Dive Brief:
- Electricity demand from data centers could more than double over the next decade, threatening U.S. grid reliability and increasing operational risks for other businesses, the Conference Board said in a May 30 report.
- Due to limited grid and transformer capacity and long permitting and interconnection timelines for new generation and transmission projects, expected data center load growth could slow the pace of the United States’ transition to a net-zero electricity system, the report said.
- “More positively, the broad adoption of AI tools might unlock greater efficiencies in the way electricity is used, as well as generated, stored and transported,” wrote authors Alexander Heil, senior economist at the Conference Board’s Economy, Strategy and Finance Center, and Ivan Pollard, leader for the Conference Board’s Marketing and Communications Center.
Dive Insight:
Global energy consumption from data centers, including those devoted to AI and cryptocurrency mining, could jump from 460 TWh in 2022 to more than 1,000 TWh in 2026, according to an International Energy Agency projection cited by Heil and Pollard.

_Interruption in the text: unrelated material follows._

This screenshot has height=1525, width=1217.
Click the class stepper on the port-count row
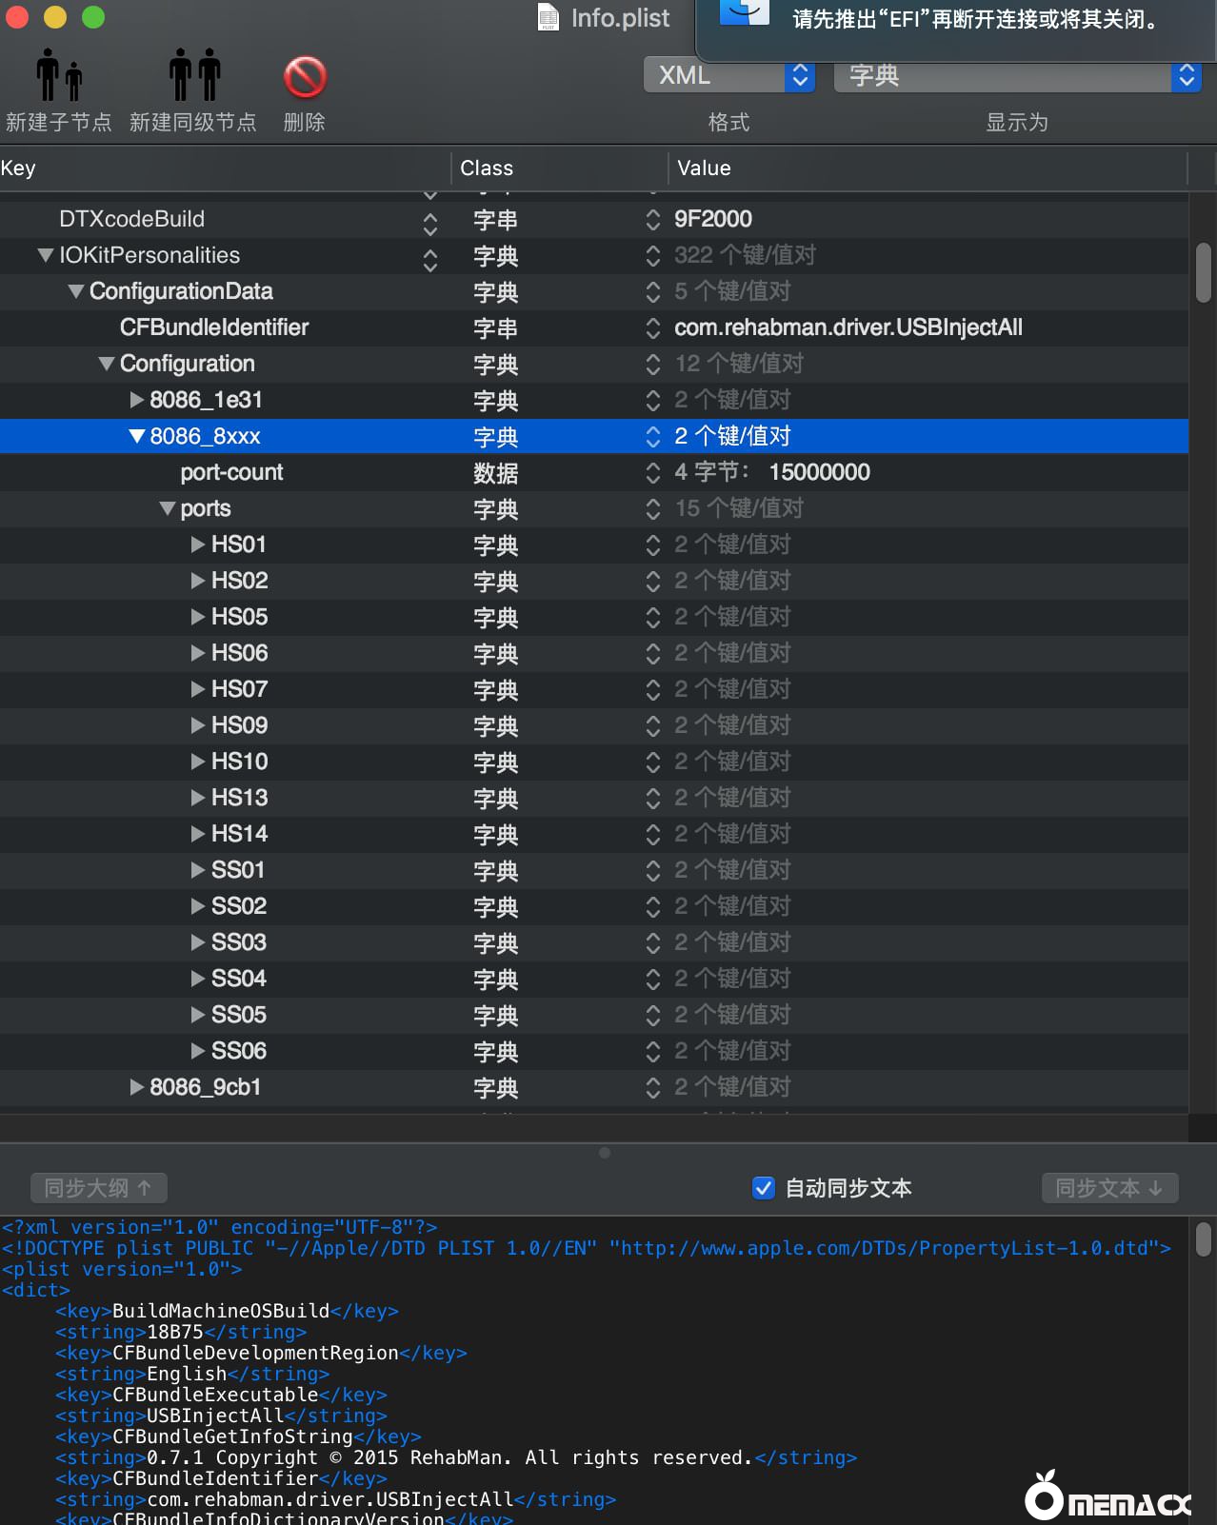point(652,473)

In the United States, data centers’ electricity consumption could double to more than 9% of total U.S. generation by 2030, the Electric Power Research Institute said in May.
Some models expect even more dramatic growth over the next five to six years, said Josh Claman, CEO of Accelsius, a provider of computer chip cooling technology.
High-end predictions for data center energy consumption “sound like hype, but we can’t discount them yet,” Claman said.
Accelsius and competitors like LiquidStack and Marathon Digital Holdings develop direct-to-chip cooling systems that use non-water refrigerants that transition from liquid to vapor to maximize cooling efficiency. Data center operators are quickly realizing that this type of system offers the longest technological runway for AI and high-performance computing applications, Claman said.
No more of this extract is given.